2. Andy says that it is implementation-defined whether to merge
graphs to produce the default graph if there are multiple
FROM clauses.  However, the last sentence of rq24 9.2.1
"Specifying the default graph" says that the default graph is
the merge.  If Andy is correct, then that sentence needs to
change.  I am agreeable to an editorial resolution of this.

*************************************************************

http://lists.w3.org/Archives/Public/public-rdf-dawg/2006AprJun/0131.html
Comments on 10.1 "Solution sequences and result forms" (CR 6 Apr 2006)

10.1.1 Projection
The last sentence of the formal definition uses set notation
for the result of projecting a solution sequence into a new
solution sequence.  This is not desired, because:
a) sets are not ordered, but solution sequences are
b) sets do not permit duplicates, but the intent is that the
result of a projection might have duplicates.

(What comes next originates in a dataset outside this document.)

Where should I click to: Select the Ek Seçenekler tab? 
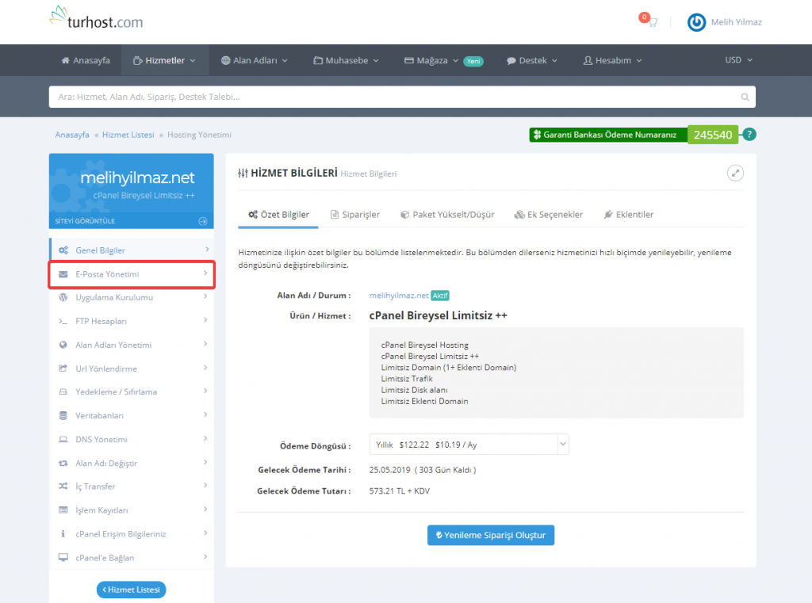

This can be corrected by using some notation denoting a sequence.
Earlier we used (S1, ..., Sn) to denote a sequence, and that
could be done here, for example,
( (project (S1, VS), ... project (Sn, VS) ).
Or we can use the mathematical definition of a sequence as a
function whose domain is the positive integers, in which case
the sequence is represented { (i, project (Si, SV) ) | i = 1, ..., n }

++ solved in rq24 10.1.2 "Projection"


10.1.3 ORDER BY
The formal definition does not support the following features:
a) ordering in descending order
b) ordering by multiple sort keys.

++ Andy replied in
http://lists.w3.org/Archives/Public/public-rdf-dawg/2006JulSep/0027.html
He noted that he had made an editorial improvement to the first
sentence of rq24 10.1.1 "ORDER BY".  I agree that the editorial
change is an improvment, and perhaps that is all that can be done
editorially, but I still feel that there is an unspecified gap
between the syntax and the semantics.  How does one know that
one uses the increasing order with ASC and reverses that order
with DESC?  How does one know to do the lexicographic
order when there are multiple sort keys?  These are not weighty
issues, but other specifications have done this, and so can we.
I regard this as part of my general issue of connecting the dots
from the syntax to the semantics.

**********************************************************

http://lists.w3.org/Archives/Public/public-rdf-dawg/2006AprJun/0134.html
Comments on 2.6 "Multiple Matches" (CR 6 Apr 2006)

2.6 Multiple matches
First sentence: "The results of a query is the set of all pattern
solutions that match the query pattern, giving all the ways a query
can match the graph queried."  But sets eliminate duplicates,
and we have the DISTINCT operator as an optional syntactic choice
about whether to eliminate duplicates.  Instead, this should say
that the result of a query is a sequence of solutions.  See
section 10.1 "Solution sequences and result forms".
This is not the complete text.